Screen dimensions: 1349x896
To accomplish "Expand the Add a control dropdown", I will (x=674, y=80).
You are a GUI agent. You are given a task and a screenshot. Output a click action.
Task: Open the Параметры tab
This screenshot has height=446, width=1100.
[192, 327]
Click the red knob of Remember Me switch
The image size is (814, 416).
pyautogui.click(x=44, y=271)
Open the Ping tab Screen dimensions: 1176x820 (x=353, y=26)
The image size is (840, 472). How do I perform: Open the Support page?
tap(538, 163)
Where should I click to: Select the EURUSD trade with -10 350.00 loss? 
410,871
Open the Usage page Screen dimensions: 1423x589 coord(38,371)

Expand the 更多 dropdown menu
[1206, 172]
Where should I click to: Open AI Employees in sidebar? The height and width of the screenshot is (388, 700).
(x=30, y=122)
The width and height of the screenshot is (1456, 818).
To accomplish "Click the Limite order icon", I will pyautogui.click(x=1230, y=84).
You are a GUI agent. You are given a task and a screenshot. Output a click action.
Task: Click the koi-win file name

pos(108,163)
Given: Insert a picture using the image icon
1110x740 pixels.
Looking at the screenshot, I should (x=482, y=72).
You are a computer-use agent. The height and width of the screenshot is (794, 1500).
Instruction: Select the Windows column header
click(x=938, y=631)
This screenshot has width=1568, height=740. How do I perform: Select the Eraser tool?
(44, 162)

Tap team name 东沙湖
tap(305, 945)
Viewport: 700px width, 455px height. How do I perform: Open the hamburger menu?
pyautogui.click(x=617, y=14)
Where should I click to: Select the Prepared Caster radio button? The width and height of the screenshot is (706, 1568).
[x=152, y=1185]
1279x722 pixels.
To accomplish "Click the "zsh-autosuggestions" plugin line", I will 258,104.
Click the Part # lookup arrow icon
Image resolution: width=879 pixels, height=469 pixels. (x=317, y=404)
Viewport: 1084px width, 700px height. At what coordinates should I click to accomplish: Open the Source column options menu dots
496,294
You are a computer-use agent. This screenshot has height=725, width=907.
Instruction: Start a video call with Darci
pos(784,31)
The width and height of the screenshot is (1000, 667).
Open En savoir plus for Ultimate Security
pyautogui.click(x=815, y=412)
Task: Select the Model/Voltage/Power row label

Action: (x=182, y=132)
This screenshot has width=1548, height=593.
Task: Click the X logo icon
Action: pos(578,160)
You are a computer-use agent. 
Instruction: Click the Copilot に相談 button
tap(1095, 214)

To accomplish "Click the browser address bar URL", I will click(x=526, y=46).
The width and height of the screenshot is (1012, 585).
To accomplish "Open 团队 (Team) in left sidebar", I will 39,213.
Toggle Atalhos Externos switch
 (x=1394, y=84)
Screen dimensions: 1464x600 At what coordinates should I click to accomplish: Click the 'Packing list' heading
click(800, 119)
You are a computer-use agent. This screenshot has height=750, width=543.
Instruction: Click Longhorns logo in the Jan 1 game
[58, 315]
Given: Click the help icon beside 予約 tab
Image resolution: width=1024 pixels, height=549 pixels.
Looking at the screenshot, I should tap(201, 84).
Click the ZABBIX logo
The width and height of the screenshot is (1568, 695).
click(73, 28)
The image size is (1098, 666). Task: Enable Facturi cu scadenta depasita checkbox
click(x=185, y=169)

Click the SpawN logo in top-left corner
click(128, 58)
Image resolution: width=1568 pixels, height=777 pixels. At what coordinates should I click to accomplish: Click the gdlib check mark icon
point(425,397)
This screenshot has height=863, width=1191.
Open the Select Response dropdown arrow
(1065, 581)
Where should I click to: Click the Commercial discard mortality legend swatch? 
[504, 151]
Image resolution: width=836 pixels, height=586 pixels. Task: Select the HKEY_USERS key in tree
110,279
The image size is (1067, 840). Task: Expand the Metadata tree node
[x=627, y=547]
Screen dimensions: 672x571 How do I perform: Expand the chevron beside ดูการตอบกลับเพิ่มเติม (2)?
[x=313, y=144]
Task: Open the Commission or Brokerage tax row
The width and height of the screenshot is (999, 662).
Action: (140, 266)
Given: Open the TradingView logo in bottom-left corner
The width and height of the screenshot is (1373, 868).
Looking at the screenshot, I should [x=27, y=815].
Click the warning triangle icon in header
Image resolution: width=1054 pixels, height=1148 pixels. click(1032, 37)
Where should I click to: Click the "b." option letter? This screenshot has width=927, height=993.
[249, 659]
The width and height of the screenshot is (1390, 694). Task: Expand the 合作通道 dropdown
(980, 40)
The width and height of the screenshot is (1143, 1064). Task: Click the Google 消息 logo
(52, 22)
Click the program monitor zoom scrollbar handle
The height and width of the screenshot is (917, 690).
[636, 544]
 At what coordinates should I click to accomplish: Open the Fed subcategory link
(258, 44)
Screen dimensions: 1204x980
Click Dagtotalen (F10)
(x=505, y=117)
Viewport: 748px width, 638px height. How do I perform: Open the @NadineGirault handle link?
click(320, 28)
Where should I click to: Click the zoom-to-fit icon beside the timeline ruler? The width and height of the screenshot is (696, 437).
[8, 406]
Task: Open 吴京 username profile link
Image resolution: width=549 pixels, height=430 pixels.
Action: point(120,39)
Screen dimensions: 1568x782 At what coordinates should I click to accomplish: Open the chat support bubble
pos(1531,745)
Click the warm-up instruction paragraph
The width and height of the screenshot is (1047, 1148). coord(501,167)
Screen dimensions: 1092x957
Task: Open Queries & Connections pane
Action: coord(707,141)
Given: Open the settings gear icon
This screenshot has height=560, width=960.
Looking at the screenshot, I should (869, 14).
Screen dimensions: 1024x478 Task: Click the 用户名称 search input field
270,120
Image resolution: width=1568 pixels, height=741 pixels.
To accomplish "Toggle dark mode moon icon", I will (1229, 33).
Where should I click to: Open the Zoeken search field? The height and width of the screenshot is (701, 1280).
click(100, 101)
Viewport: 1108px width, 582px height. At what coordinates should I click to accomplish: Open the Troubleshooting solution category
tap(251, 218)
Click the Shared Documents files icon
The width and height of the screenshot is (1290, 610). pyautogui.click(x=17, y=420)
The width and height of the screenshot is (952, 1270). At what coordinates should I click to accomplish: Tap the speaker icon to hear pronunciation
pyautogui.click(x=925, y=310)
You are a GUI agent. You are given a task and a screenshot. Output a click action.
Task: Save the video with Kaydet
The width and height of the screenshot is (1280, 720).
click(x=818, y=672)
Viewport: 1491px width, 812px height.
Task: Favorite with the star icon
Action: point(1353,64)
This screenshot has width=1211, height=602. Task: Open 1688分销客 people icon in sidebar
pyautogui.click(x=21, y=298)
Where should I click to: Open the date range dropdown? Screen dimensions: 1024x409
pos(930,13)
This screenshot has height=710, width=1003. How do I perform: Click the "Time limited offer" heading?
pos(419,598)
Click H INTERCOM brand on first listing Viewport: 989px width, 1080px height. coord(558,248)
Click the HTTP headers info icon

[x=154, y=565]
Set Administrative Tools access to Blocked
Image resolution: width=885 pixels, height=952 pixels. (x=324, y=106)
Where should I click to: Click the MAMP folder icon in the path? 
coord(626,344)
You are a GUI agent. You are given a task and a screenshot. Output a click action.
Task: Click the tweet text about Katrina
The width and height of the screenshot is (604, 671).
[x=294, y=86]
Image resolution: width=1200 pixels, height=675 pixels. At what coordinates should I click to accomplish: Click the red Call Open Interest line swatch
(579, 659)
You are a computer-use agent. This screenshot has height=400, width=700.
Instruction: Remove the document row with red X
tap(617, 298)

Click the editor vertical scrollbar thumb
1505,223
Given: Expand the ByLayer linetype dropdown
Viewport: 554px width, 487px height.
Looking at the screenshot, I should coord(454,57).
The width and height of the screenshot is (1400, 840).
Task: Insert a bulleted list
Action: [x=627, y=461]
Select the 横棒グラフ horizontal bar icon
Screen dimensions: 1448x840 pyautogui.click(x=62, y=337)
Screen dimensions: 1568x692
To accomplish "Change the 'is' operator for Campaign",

□ □ □ □ □ □ □

→ **Written exercise**: Reproduce the entries above, from the very first line through the line containing "Looking at the screenshot, I should (x=482, y=72).", with both ends included.

→ **Result for this task**:
Screen dimensions: 1349x896
To accomplish "Expand the Add a control dropdown", I will (x=674, y=80).
You are a GUI agent. You are given a task and a screenshot. Output a click action.
Task: Open the Параметры tab
This screenshot has height=446, width=1100.
[192, 327]
Click the red knob of Remember Me switch
The image size is (814, 416).
pyautogui.click(x=44, y=271)
Open the Ping tab Screen dimensions: 1176x820 (x=353, y=26)
The image size is (840, 472). How do I perform: Open the Support page?
tap(538, 163)
Where should I click to: Select the EURUSD trade with -10 350.00 loss? 
410,871
Open the Usage page Screen dimensions: 1423x589 coord(38,371)

Expand the 更多 dropdown menu
[1206, 172]
Where should I click to: Open AI Employees in sidebar? The height and width of the screenshot is (388, 700).
(x=30, y=122)
The width and height of the screenshot is (1456, 818).
To accomplish "Click the Limite order icon", I will pyautogui.click(x=1230, y=84).
You are a GUI agent. You are given a task and a screenshot. Output a click action.
Task: Click the koi-win file name

pos(108,163)
Given: Insert a picture using the image icon
1110x740 pixels.
Looking at the screenshot, I should (x=482, y=72).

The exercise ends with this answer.